Daha önce ara ara yaptığımız buluşmaları artık sıklaştıralım istiyorum.

Arayı çok da uzatmamak lazım.

Yazmak, okumak, okumalarda buluşmak, bir fikir sofrası oluşturup ortaya bir şeyler çıkarmak gerekiyor.

Bir şeyleri değiştirmenin temelinde bu yatıyor!

 

Bakmayın siz peygamber efendimize Allah tarafından emredilen ilk söz olan ‘İkra’ yani ‘Oku’nun bu kadar sıradanlaştırıldığına.

Ne güzeldir oysaki manası:

 

“Yaratan Rabbinin adiyla oku! O, insanı bir yumurtadan yarattı. Oku! İnsana bilmediklerini belleten, kalemle yazmayı Öğreten Rabbin, en Büyük kerem sahibidir ...”

 

Bunu sadece bir kaç kelime okumak olarak sıradanlaştırıp, büyük manasından kaçınmak ne büyük bir acizliktir oysa ki değil mi?
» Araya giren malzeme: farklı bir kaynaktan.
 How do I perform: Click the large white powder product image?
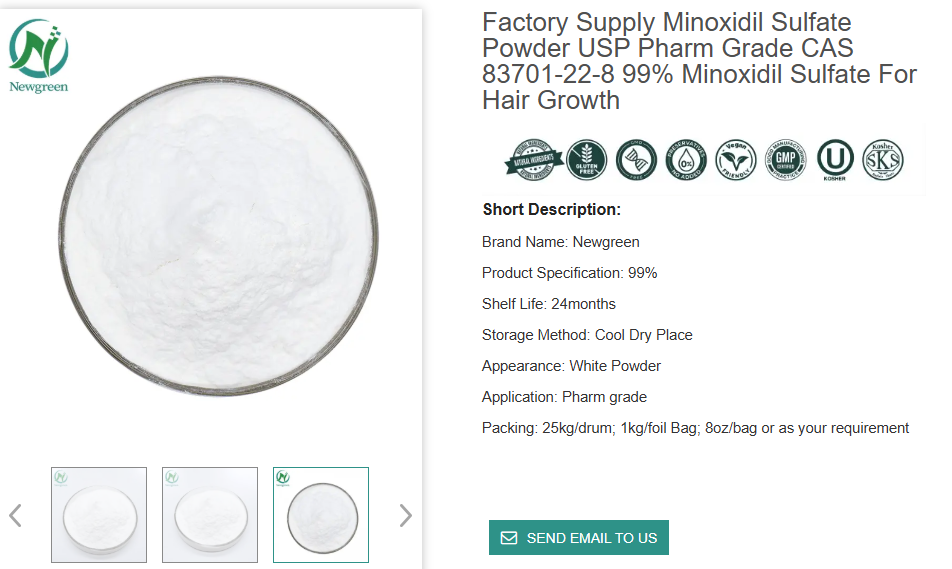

Geldiğimiz noktada her şey okunmaya, anlaşılmaya muhtaç!

 

En çok da bizler.

Önce kendimizi, sonra en yakınımızdakileri, sonra şehri, sonra dünyayı, sonra kainatı…

Yani öyle sosyal medyayı açıp okumayla ‘okur’ olunmuyor!

Ya da çok sosyal medya kullanılarak da sosyal medya okur yazarlığı ünvanı kazanılmıyor.

Okumak aynı zamanda anlamaktır…

Okumak anlayıp kafa yormak, okumak çözümün bir parçası olabilmektir…

 

***

 

Velhasıl. İyi okunması gereken süreçlerden geçiyoruz.

Özellikle kentimiz bu konuda okunmaya muhtaç.

 

Ciddi badireler atlatıyoruz, zor zamanlardan geçiyoruz, dönüp baktığımızda unutulması zor acılar yaşadık milletçe.

Şimdi doğru okuyup doğru konuşmak gerek.

 

Çözümsüzlükleri yeterince okuduk!

Şimdi okuduğumuz o çözümsüzlükleri konuşma vaktidir!

Konuştuğumuz her kelimenin, her cümlenin ucuna bir çözüm iliştirmenin zamanıdır!

 

***

 

Bizler gazeteciler olarak kentlerin, insanların aynasıyız.

En azından biçilen misyon bu.

 

Toplumun bakıp kendisini gördüğü bu araçsallığımızın da temelinde okuyanların bize bakıp çözüm üretmesi yatıyor.

Kentin eksikliklerini, sıkıntılarını, çözülmeyen sorunlarını keder olsun diye dizmiyoruz elbette bu satırlara!

Niyetimiz ne keder yaratmak ne şarkılara konu olacak büyüklükte kederlerle can sıkmak…

 

Olanı olduğu gibi sunuyoruz sizlere.

Bunu yaparken de adeta kentin röntgenini çekiyoruz.

Görülebilecek en ince ayrıntıya kadar görüp onu sizzler ile paylaşıyoruz.

 

Bu röntgenlerdeki ayrıntıyı görüp okuyabilmek, okunan bu sorunlar üzerine konuşmak hepimizin boynunun borcu.

İşte bu köşede, kentin röntgenini çekme niyetindeyiz.

 

Her hafta, bir hafta boyunca yaşananların röntgenini çekelim! Bu köşede paylaşalım. Analizler yapıp doğru okuyalım. Tespitleri yapıp işin erbablari ile istişare edelim. Bizi okuyanlara “Bakın size ayna tutuyoruz” deyip onlara toplumda nasıl görüldüklerini bizzatihi aktarmış olalım.

 

Varsın onlar da kendilerine yol haritası olarak kullanıversin!

 

Kötü mü olur sanki?

İyi olur iyi… Aynalar yalan söylemez… Biz olanı olduğu gibi yansıtalım da…

Vebali kendisini olduğu gibi görmeyenlerin boynuna!